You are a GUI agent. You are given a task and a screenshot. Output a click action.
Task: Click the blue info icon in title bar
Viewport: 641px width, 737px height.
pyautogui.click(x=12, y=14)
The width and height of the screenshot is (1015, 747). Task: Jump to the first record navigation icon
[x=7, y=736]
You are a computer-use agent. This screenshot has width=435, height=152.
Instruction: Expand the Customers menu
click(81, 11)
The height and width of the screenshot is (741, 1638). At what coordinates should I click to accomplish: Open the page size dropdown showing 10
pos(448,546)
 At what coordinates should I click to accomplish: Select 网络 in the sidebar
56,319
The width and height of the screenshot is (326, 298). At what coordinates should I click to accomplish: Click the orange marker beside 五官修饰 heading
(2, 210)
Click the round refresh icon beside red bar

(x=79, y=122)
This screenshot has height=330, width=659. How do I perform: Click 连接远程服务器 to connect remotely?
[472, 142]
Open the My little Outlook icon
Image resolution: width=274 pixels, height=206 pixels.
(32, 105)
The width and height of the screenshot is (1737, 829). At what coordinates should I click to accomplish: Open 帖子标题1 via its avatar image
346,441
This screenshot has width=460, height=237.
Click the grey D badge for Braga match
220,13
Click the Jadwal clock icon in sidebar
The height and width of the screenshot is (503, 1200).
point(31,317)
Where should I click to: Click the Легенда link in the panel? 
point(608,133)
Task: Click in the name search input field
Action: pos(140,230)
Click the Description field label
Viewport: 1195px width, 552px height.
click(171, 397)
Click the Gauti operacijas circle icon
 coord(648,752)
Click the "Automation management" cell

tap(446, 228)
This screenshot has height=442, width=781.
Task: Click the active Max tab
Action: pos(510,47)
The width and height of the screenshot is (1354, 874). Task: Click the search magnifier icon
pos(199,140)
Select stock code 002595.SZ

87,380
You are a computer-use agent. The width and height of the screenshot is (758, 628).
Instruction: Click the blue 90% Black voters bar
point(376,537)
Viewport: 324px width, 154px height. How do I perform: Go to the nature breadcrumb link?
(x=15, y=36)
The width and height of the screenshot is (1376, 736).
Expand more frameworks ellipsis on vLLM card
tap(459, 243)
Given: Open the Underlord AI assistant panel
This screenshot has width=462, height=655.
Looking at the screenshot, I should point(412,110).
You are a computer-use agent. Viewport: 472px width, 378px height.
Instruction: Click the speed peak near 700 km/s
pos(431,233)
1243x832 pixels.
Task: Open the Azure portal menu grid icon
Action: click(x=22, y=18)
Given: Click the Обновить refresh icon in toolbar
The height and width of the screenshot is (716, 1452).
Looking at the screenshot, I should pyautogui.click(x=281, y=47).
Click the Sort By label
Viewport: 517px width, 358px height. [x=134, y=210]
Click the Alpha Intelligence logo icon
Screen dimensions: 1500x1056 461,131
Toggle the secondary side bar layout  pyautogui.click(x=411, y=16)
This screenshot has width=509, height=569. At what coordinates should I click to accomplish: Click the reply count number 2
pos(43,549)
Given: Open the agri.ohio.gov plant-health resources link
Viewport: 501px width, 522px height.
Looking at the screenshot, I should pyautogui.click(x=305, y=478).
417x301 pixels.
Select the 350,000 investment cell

═══

▶ **Exercise requirements**: Reproduce the part of the rows that opens with the line containing "Click the Alpha Intelligence logo icon" and closes with the last line of the rows, keeping every line unchanged.

▶ **Correct response**:
Click the Alpha Intelligence logo icon
Screen dimensions: 1500x1056 461,131
Toggle the secondary side bar layout  pyautogui.click(x=411, y=16)
This screenshot has width=509, height=569. At what coordinates should I click to accomplish: Click the reply count number 2
pos(43,549)
Given: Open the agri.ohio.gov plant-health resources link
Viewport: 501px width, 522px height.
Looking at the screenshot, I should pyautogui.click(x=305, y=478).
417x301 pixels.
Select the 350,000 investment cell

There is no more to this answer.